As ações e palavras de
Jesus estão referidas e um contexto sociocultural bem específico. Marcos coloca
à nossa frente duas categorias de pessoas. Na primeira, entra Jairo, que tem
nome, é chefe de uma sinagoga e de uma família; entra também sua filha que,
estando doente, pode contar com a assistência própria da sua classe social.
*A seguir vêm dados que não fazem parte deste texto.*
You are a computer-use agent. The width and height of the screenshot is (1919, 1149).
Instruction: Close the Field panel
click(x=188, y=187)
Jairo trata Jesus como alguém do seu nível, fazendo-lhe a reverência devida às
pessoas consideradas dignas, mesmo escondendo uma certa falta de fé.
Na segunda categoria
está uma mulher sem nome, uma criatura anônima e perdida no meio da multidão,
encurvada sob o peso de uma hemorragia que a leva às mãos de exploradores e
duplica sua condição de marginalizada: mulher, impura e pobre. Ela não tem
nome, nem família, nem honra. Vive sob o manto da vergonha, esta sensibilidade
pessoal diante do que os outros pensam de sua condição. Ninguém intercede em
seu favor, e ela sabe que não pode se aproximar de Jesus como as pessoas
honradas. Mas Jesus não respeita os costumes do código de honra que rege as
relações sociais de Israel!
Na verdade, Jesus
subverte a ordem estabelecida quando se trata de socorrer as pessoas em
situação de vulnerabilidade. Neste caso, Jesus deixa em segundo plano o
atendimento ao pedido de Jairo, uma pessoa com status e reconhecimento social,
a se entretém com uma pessoa triplamente proscrita. E não quer nem saber se com
isso coloca em risco a vida da filha de Jairo. Aquela mulher anônima e sem
classe aproxima-se por trás e toca-lhe o manto, marcando-o com a impureza que
lhe era atribuída, e este gesto desesperado de uma pessoa habituada ao
sofrimento não passa despercebido, e toca profundamente a Jesus.
Mesmo sem ter pedido
nada a Jesus, a mulher, vítima de uma sociedade patriarcal, de um sistema de
pureza e de um sistema médico explorador tem prioridade sobre o pedido de
Jairo. Somente depois de curada, a mulher cai aos pés de Jesus, conta o drama
que vivera e que chegava ao fim, expõe a vergonha que carregava por ser vista e
tratada como impura. O medo e a vergonha desaparecem e dão lugar à alegria
quando ela escuta da boca de Jesus: “Filha, tua fé te salvou. Vai em paz e fica
livre da tua doença”. Jesus vê o gesto dela como demonstração de uma fé
autêntica e fecunda, e não como sinal de desespero.
Depois disso, Jesus
segue em direção à casa de Jairo, indiferente à notícia de que a menina
morrera, como se não tivesse perdido nada. Pede apenas que Jairo siga o exemplo
daquela mulher anônima, que creia e tenha fé. É com a ajuda da mudança de
mentalidade de Jairo que a menina recupera a vida. Assim, para que possa merecer respeito, uma
ordem social e cultural precisa abrir-se à fé e aderir ao dinamismo do Reino de
Deus, que é uma nova ordem, um outro mundo, no qual todas as pessoas gozam do
mesmo status, de igual dignidade. Somente isso liberta os marginalizados e
poupa os ‘honrados’.
Jesus de Nazaré, profeta do Reino de Deus, amigo e
próximo das pessoas desprezadas e excluídas: tua delicadeza para com a mulher
anônima e mestra na fé nos comove e interpela, e a cura da filha de Jairo nos
convoca a renovar nossas instituições, subordinando-as à lógica do reino de
Deus. Como comunidade de discípulos e discípulas te pedimos: ajuda-nos a tirar
a máscara de piedade e de fé com a qual muita gente encobre a discriminação das
mulheres e a indiferença e ódio às pessoas e grupos marginalizados. Que jamais
cansemos de trabalhar para que os últimos sejam os primeiros. Assim seja! Amém!